Because of the lack of prospective data, the role of lymph node assessment has been controversial in the past and only 52.9% of women with non-metastatic VuM and 42.9% of women with non-metastatic VaM in the SEER-18 population did undergo a lymphadenectomy or a sentinel-node biopsy. In this study, however, the lymph node status was the most important independent predictor of survival and lymph node involvement was consistently associated with prognosis in previous prospective and retrospective analyses [9‐12]. The EORTC 18071, Checkmate-238, and Keynote-054 studies have shown improved survival in surgically resected stage III melanoma treated with adjuvant checkpoint inhibitors. Therefore, ipilimumab, nivolumab, and pembrolizumab have recently been approved for adjuvant treatment [27‐29]. This underlines the need for all women with malignant melanoma of the female genital tract > 1 mm depth of invasion to undergo sentinel-node biopsy [3]. In thin melanomas ≤ 1 mm, other risk features including mitotic rate should be evaluated and a sentinel-node biopsy may be offered in those with higher risk features [3]. In the MSLT-II trial, immediate completion lymph-node dissection did not increase melanoma-specific survival among patients with sentinel-node metastases and can therefore be omitted [30]. Although the above-mentioned study protocols allowed inclusion of mucosal and vulvovaginal melanoma, the results have not been separately analyzed or reported. However, preliminary data from pooled subgroup analyses from several randomized clinical trials on cytotoxic T-lymphocyte-associated antigen-4 (CTLA-4) and programmed death-ligand 1 (PD-L1) inhibitors indicate similar survival improvements compared to cutaneous melanoma albeit to a lesser extent [21].
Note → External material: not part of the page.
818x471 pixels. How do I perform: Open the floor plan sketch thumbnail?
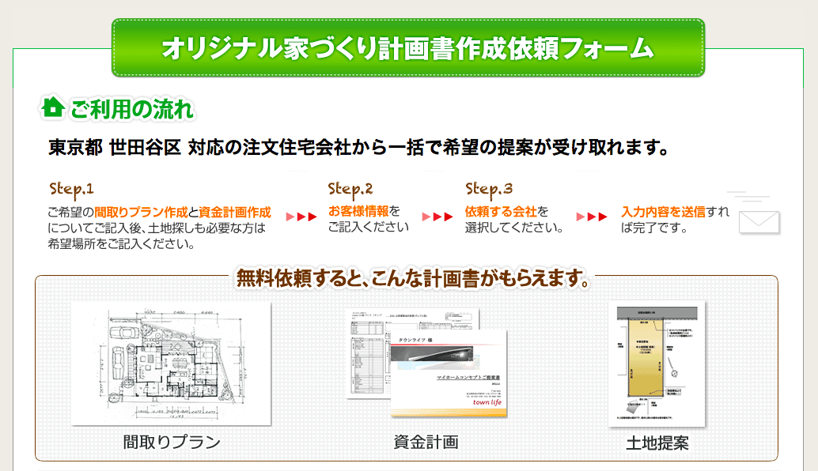pos(171,364)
This study investigates a large series of well-described cases of VuM and VaM and is representative of the North American population. Because of the rarity of female genital melanomas, prospective data are scarce. Similarly, previously published retrospective single-center experiences have been limited by the small number precluding firm conclusions. The study is, however, limited by its retrospective design and the use of registry data, which do not allow confirmation and preclude central pathology review. In addition, margin status of the surgical specimens was not available, limiting firm conclusions regarding the extent of surgery. Information on chemotherapy and radiation is limited in the SEER database and has therefore not been included in this study.

In summary, VuM and VaM represent a unique subclass of malignant melanomas with poor prognosis. The AJCC staging system is applicable for VuM, but lymph node status and mitotic rate are the most important predictors for disease-specific survival. Because the latter is not included in the current AJCC staging system, we recommend reporting it separately. Lymph node status should be assessed in all applicable patients with VuM and VaM. Those with positive lymph nodes may be candidates for adjuvant treatment.